[[ Provided records, beginning ]]

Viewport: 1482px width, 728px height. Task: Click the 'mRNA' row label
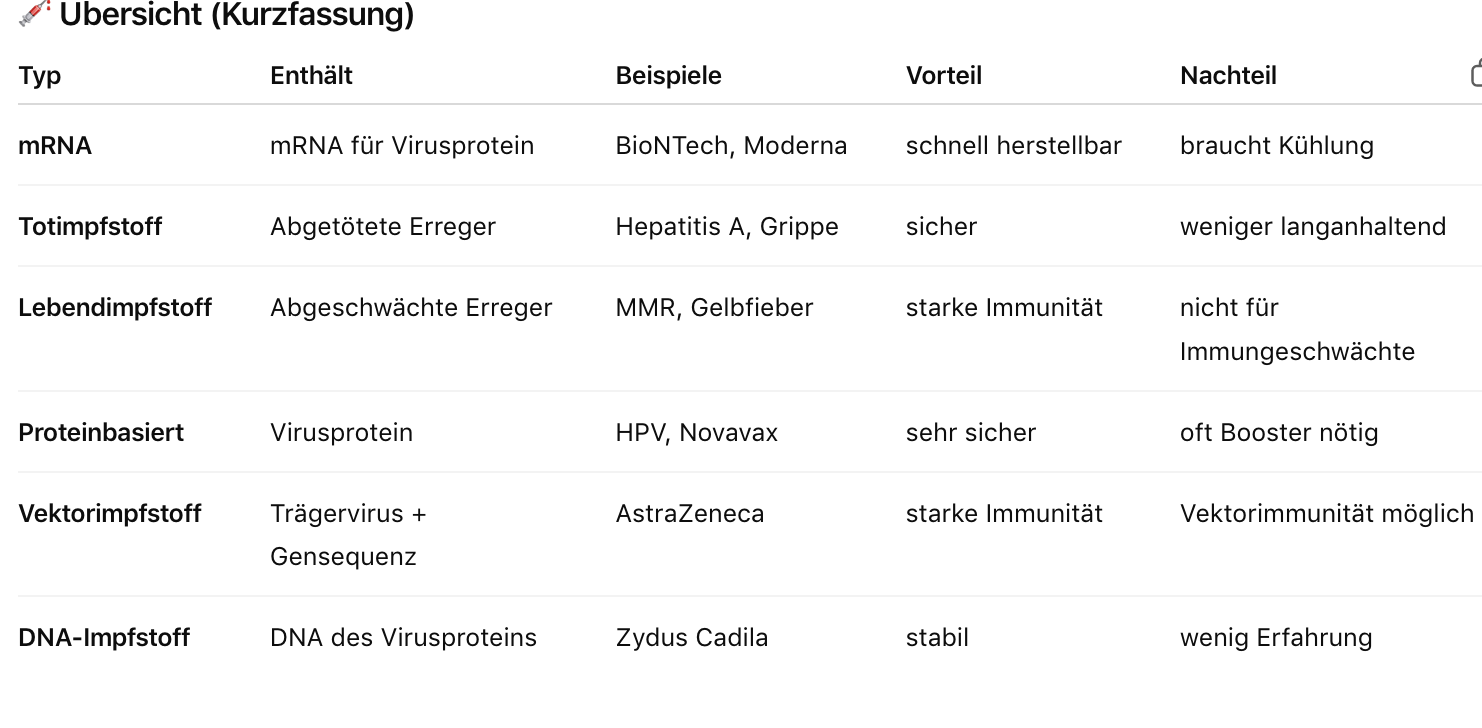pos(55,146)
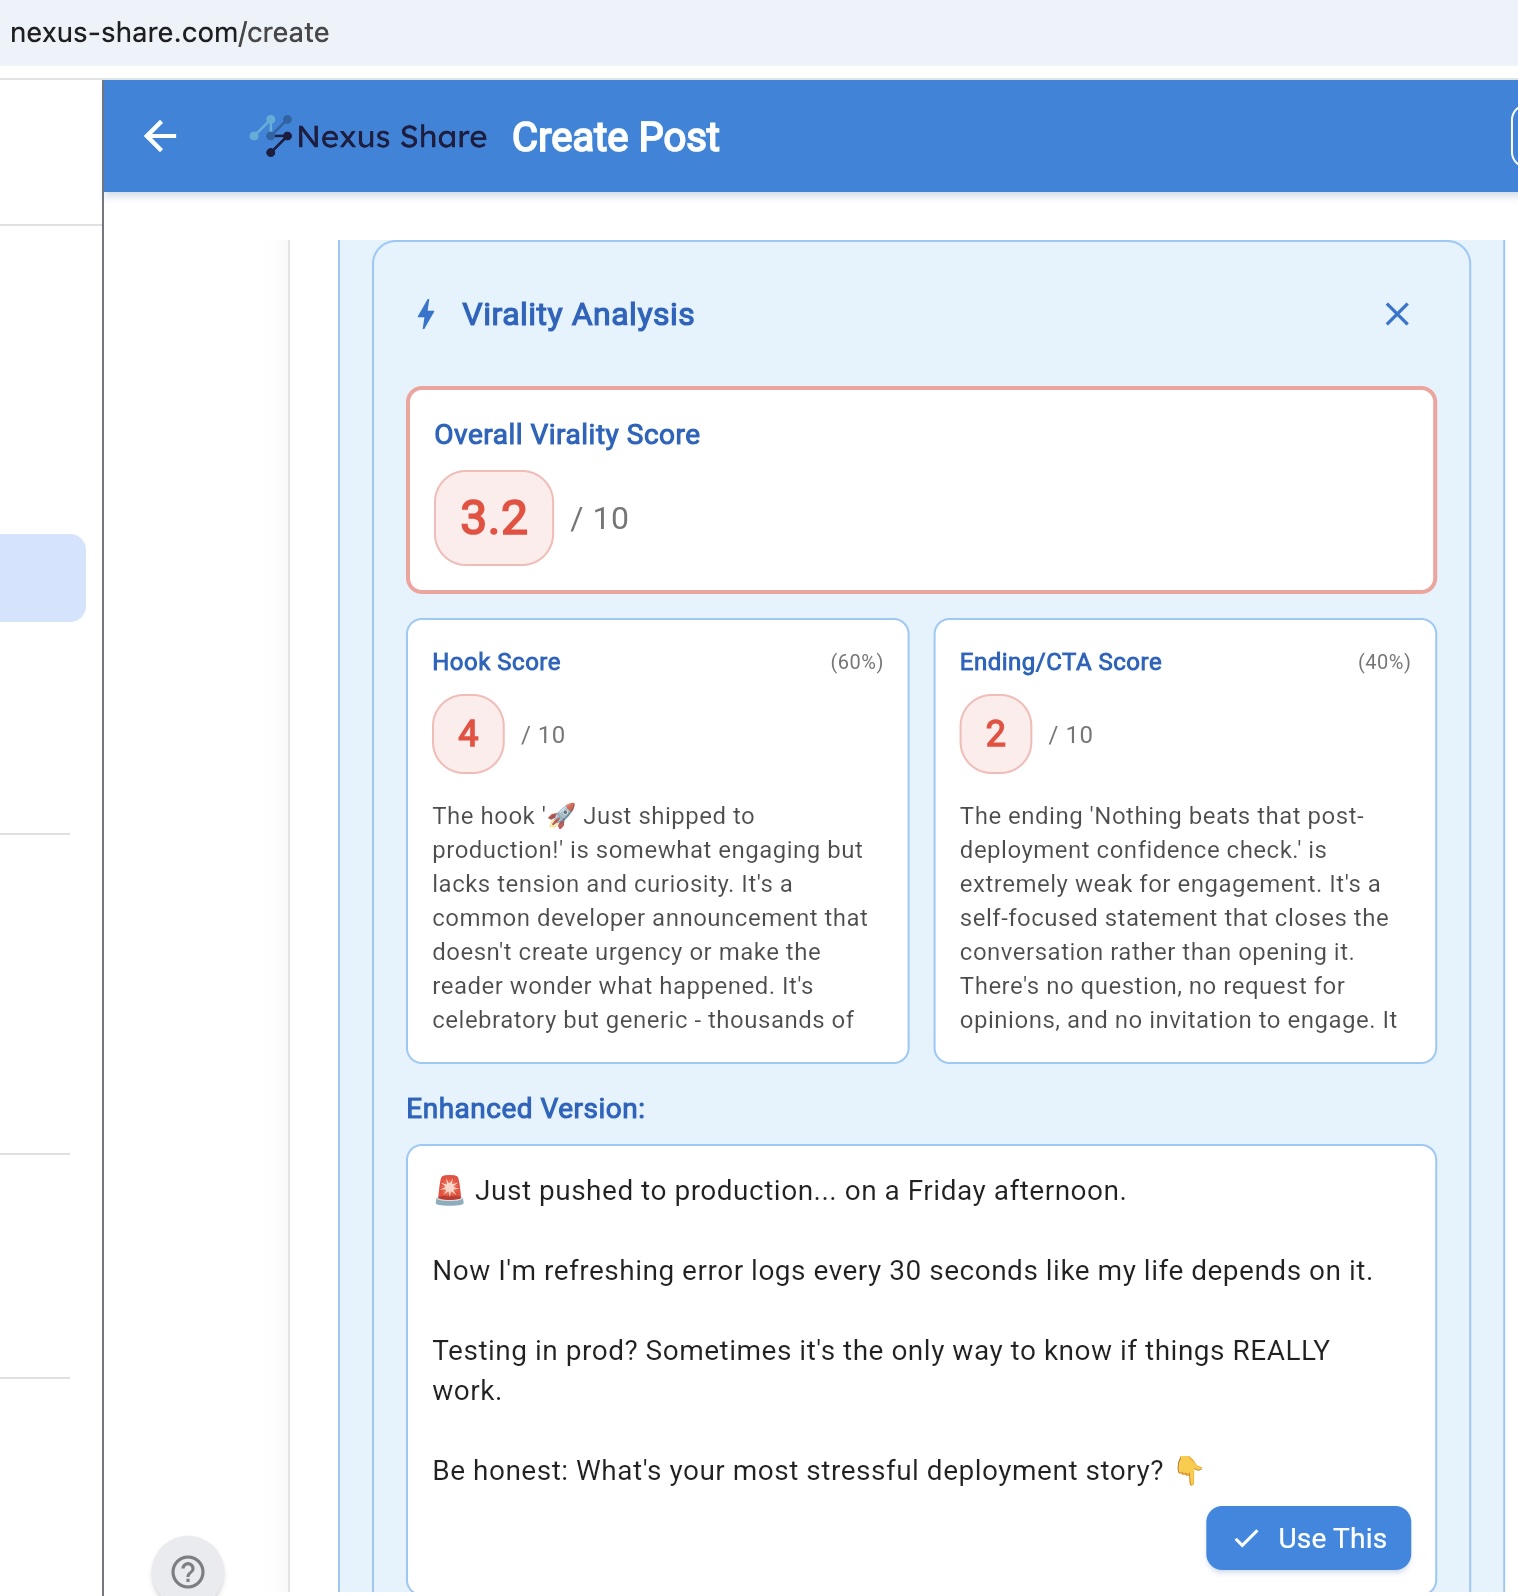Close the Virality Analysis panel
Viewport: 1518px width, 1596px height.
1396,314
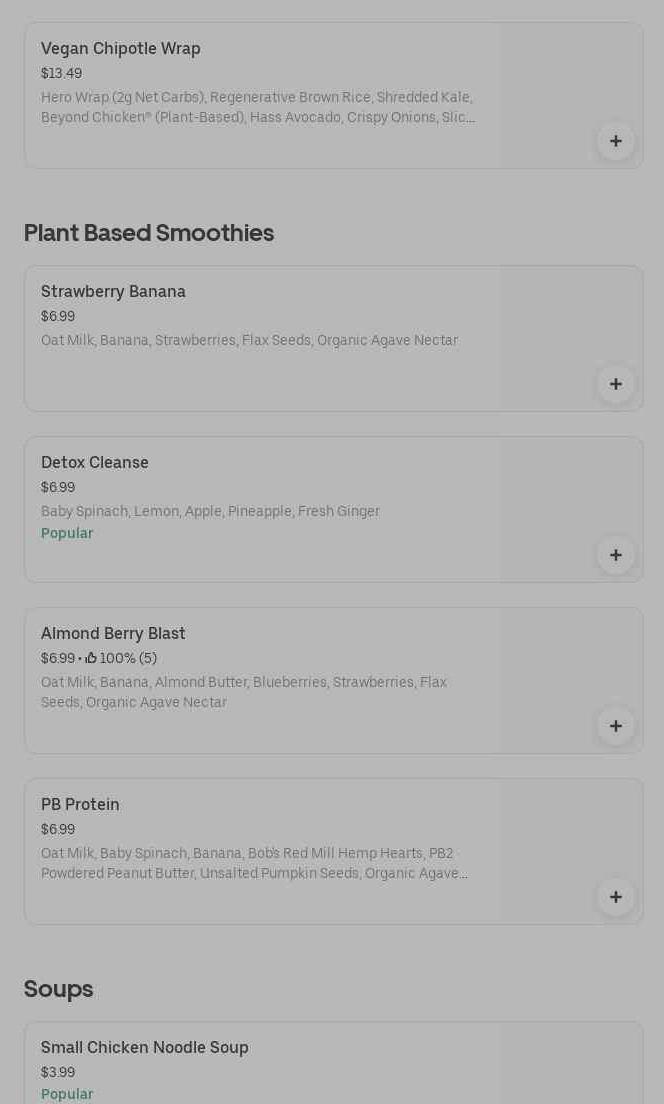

[[ Provided records, end ]]

Exactly as they stand, the entries must be written out again, pictures excluded.

Viewport: 1482px width, 728px height. Task: Click the 'mRNA' row label
pos(55,146)
Close the Virality Analysis panel
Viewport: 1518px width, 1596px height.
1396,314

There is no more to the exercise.